Did I say bondage, I meant bonding! Made you look. Well I think we need a bit of daft at the moment. So, what is dental bonding? Well we can now bond materials to teeth rather than making holes that have a retentive element which often means taking extra tooth away to get a filling to stay in once set. Also, we don’t need to grind teeth for crowns as much. All of this means that the teeth remain stronger as less is removed and also there is less chance of damage to the pulp (nerve of the tooth) that can lead to an abscess and problems from this.
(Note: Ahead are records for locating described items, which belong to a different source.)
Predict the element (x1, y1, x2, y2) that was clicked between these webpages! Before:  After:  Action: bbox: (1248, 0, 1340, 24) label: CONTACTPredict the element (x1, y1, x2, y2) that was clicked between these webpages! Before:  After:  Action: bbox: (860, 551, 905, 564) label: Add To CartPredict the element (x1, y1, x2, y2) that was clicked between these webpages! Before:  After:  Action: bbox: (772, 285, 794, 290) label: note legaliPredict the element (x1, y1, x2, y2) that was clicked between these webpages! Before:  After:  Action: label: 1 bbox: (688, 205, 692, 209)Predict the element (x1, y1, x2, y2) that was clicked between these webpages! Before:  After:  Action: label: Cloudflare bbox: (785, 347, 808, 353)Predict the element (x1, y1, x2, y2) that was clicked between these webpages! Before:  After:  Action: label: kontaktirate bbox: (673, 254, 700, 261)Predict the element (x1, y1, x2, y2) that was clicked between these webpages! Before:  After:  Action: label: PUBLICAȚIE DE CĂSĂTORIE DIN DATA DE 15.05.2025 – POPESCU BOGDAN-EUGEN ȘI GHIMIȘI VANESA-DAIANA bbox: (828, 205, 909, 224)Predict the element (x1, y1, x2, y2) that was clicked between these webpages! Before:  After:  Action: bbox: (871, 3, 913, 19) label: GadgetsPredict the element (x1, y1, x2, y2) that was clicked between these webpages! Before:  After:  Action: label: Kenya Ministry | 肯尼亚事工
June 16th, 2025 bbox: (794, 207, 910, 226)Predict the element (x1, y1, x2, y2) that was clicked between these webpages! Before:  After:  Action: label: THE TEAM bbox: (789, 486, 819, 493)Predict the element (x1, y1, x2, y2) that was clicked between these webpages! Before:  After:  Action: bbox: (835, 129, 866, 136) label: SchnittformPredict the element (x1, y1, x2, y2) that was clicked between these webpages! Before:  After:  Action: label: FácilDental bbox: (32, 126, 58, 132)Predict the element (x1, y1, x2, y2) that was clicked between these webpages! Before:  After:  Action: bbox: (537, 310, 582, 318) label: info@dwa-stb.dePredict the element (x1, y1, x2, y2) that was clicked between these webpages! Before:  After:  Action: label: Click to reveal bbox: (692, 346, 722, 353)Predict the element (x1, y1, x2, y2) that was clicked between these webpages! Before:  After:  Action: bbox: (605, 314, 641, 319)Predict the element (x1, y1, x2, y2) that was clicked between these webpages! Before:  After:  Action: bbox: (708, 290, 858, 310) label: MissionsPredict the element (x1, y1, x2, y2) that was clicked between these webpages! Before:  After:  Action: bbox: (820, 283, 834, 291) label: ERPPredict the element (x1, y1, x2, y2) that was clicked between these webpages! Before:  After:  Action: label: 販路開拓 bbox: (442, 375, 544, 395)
Most of the time we are bonding tooth coloured materials like composite, ceramic or even more modern hybrid materials that have a bit of both in them.
Great for the young
Bonding is good for any age as it is minimally invasive. We can now do aesthetic dentistry with just additive techniques without tooth grinding. It is particularly good for young people who have had a dental trauma. The pulp in young teeth is large. It shrinks back into adulthood. There is more chance of damage to the pulp with a fracture or decay in a young tooth. In the “good old days” if a young person fractured a tooth due to trauma, they had the rest of the tooth ground down for a crown. This weakened the tooth and had a relatively high chance of abscess leading to a poor long-term prognosis. Also, the gum of a young tooth is not mature, and it can shrink back a bit and settle into the 20’s. So, composite resin bonding is perfect because we can just add to without further damage and if the gum moves, we can add to again without having to drill off a crown or ceramic veneer. Each time this happens there may be more tooth damage. Once into the 20’s then you can consider a ceramic veneer as the gums will be more stable and the ceramic is smoother and more colour stable and can make the tooth a bit stronger. The main thing though is thinking about the longevity of the tooth rather than the restoration and thinking about how we can keep a tooth for life.
Young teenager after an accident. Composite bonding keeping teeth healthy with no further damage.